# Extract to read:
########
Alright, our final question for our episode on bedtime and I'm sure we're gonna have to have so many more episodes on bedtime over over time because we can't even, you know, begin to cover everything is from Megan. She says hi, my name is Megan, my, my child's name is Emma and she's three years old. I've been having a tough time with Emma's bedtime routine. It seems like every night, right before bed, she becomes incredibly wired and full of energy. She starts wrangling around the house bouncing on the bed and it feels like she's taking forever to settle down or go to sleep. I'm worried that she's not getting enough rest. Hey, can you offer some help as to what? What might help call my younger child down and establish a more peaceful bedtime routine for her?

Jon Fogel:

So, megan, first of all, everything that I said to Lisa at the beginning Overtired, undertired. I'm not gonna go back over it because it's very clear. Three year old, we very well might be, we just dropped our nap and we need to go to an earlier bedtime. Right, a three year old is the exception on both sides. So a three-year-old who's dropped their nap should probably be going to bed not at seven, closer to six, fifteen, six, thirty, and a three-year-old who hasn't dropped their nap might maybe more like eight, thirty or eight, even eight, eight, thirty, right, usually not nine more. By the time we get to nine. Now we're pretty pushing it. We should probably be putting them down earlier so that their wake window doesn't land there. So everything I just said there, right, if we're napping, we got to go to bed later. If we're not napping, we are better earlier. That being said, we also and this is why this is gonna help you, lisa, too right, you guys get a double whammy, you get a double response.
########
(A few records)
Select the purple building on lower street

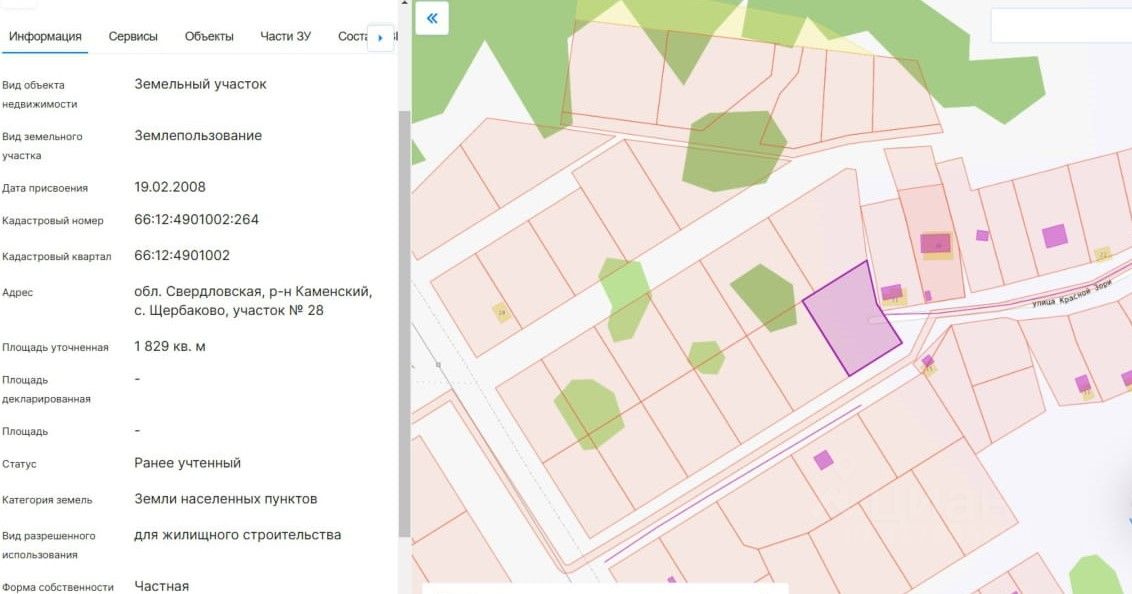click(x=823, y=460)
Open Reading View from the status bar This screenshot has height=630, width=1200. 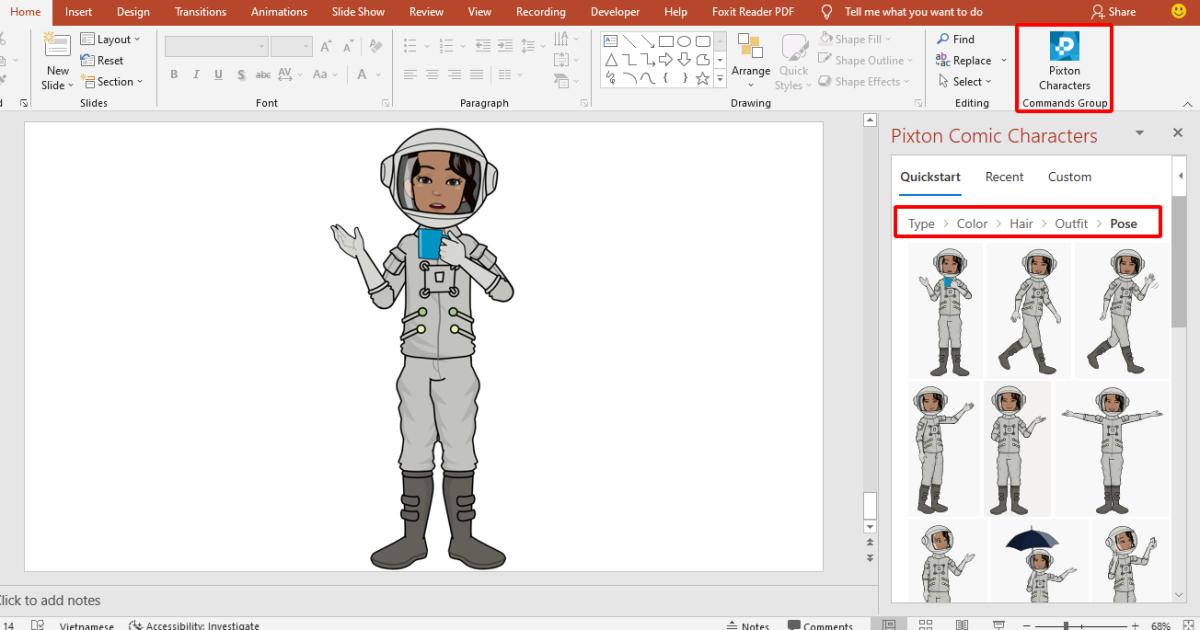coord(961,622)
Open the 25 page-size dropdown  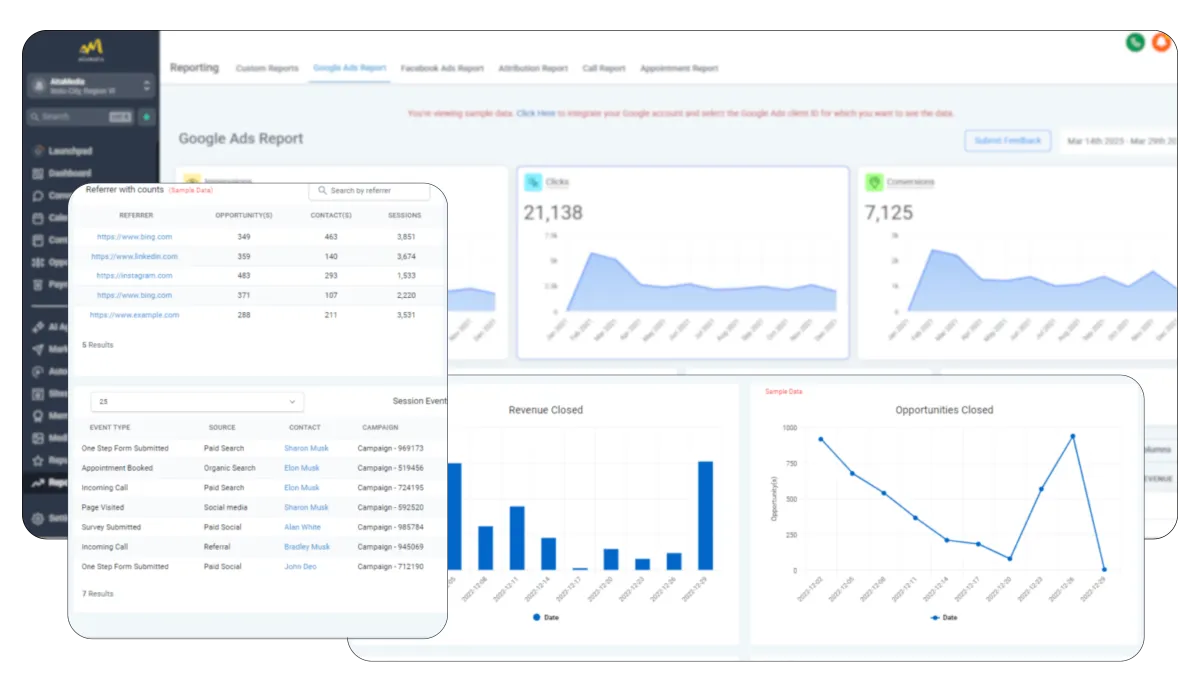[196, 401]
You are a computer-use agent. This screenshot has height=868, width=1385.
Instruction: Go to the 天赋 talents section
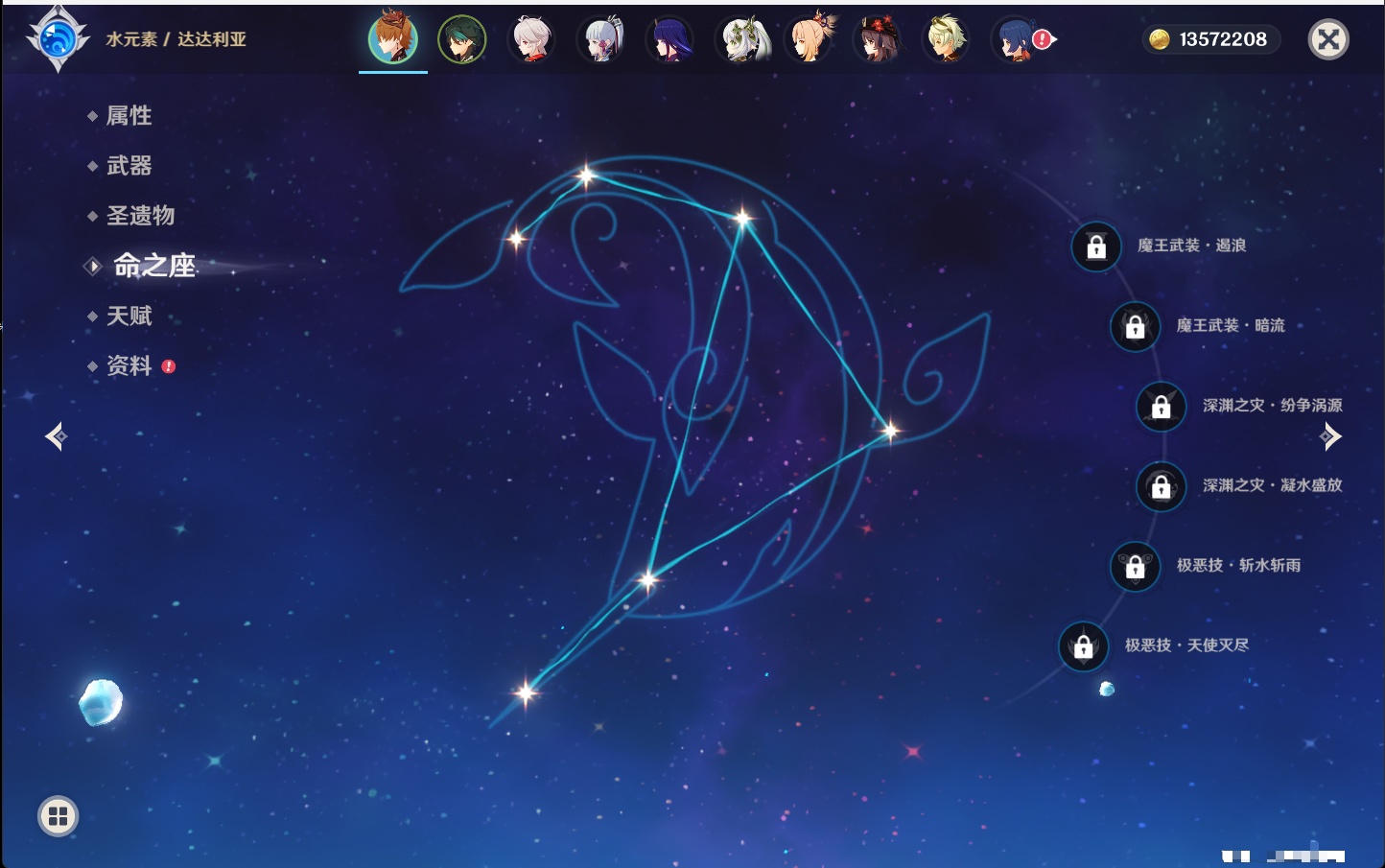[129, 316]
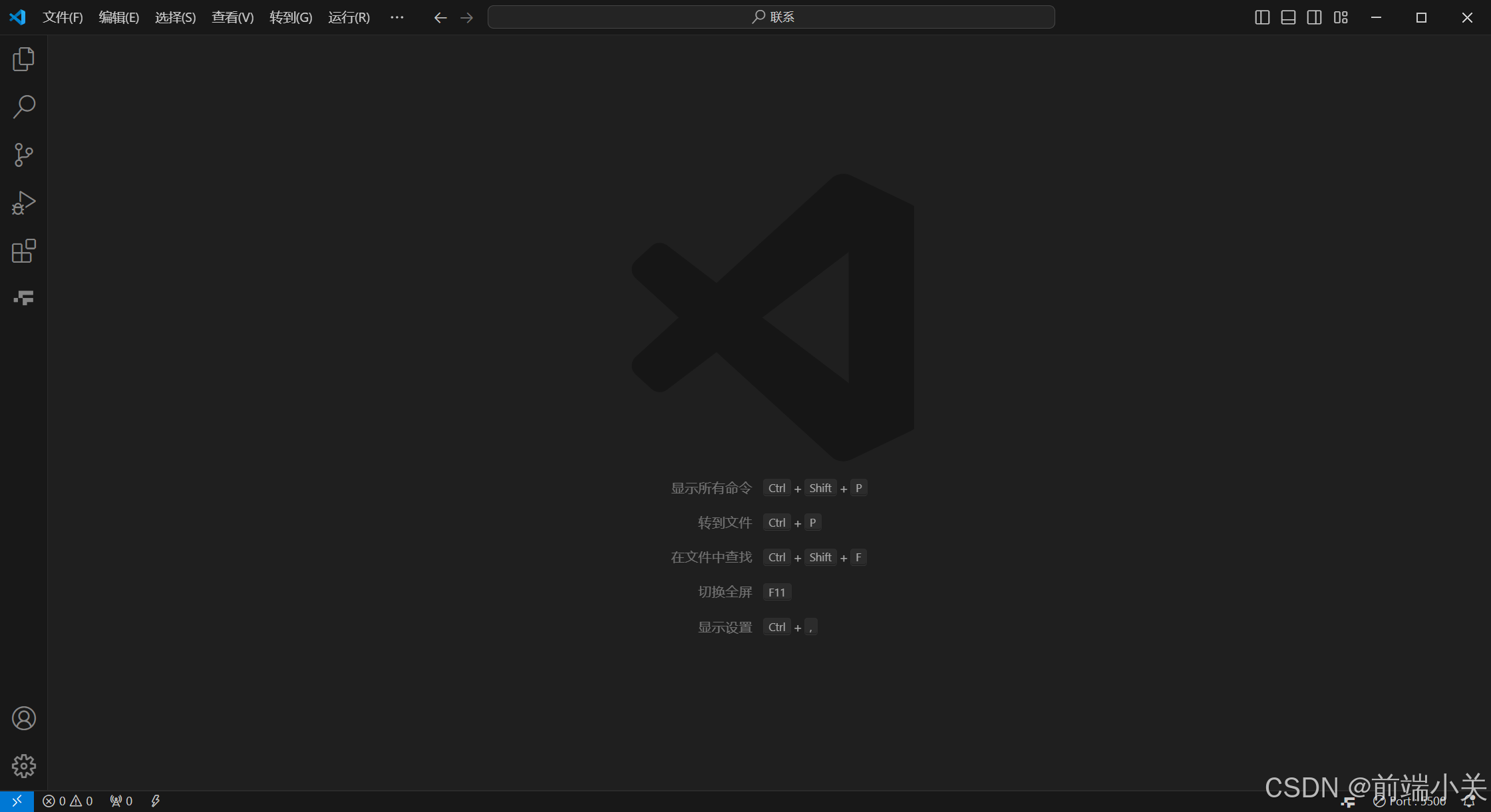Viewport: 1491px width, 812px height.
Task: Open the Explorer view icon
Action: point(23,59)
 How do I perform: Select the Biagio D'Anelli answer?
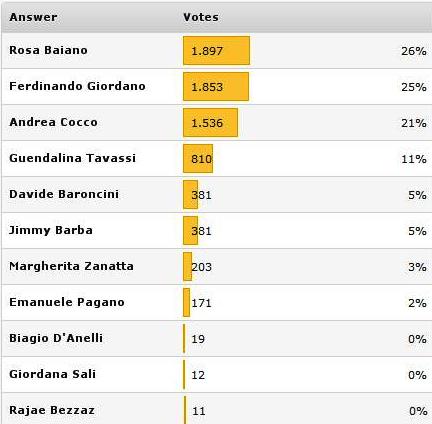[56, 338]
########
# Exercise 1:
Using the bedtime transcript, decide whether each statement below agrees with it, and answer yes or no for each, quoting the words of the transcript that decide it. (a) Megan's child is three years old. (b) Jon Fogel says a three-year-old who has dropped the nap should probably go to bed closer to six fifteen or six thirty than to seven. (c) Jon Fogel repeats in full what he told Lisa at the beginning.
# Exercise 2:
Write out the passage of the bedtime transcript that lies between "Alright, our final" and "routine for her?", inclusive, reproducing it word for word.

# Output 1:
(a) Yes: "my child's name is Emma and she's three years old."
(b) Yes: "So a three-year-old who's dropped their nap should probably be going to bed not at seven, closer to six, fifteen, six, thirty"
(c) No: "I'm not gonna go back over it because it's very clear."

# Output 2:
Alright, our final question for our episode on bedtime and I'm sure we're gonna have to have so many more episodes on bedtime over over time because we can't even, you know, begin to cover everything is from Megan. She says hi, my name is Megan, my, my child's name is Emma and she's three years old. I've been having a tough time with Emma's bedtime routine. It seems like every night, right before bed, she becomes incredibly wired and full of energy. She starts wrangling around the house bouncing on the bed and it feels like she's taking forever to settle down or go to sleep. I'm worried that she's not getting enough rest. Hey, can you offer some help as to what? What might help call my younger child down and establish a more peaceful bedtime routine for her?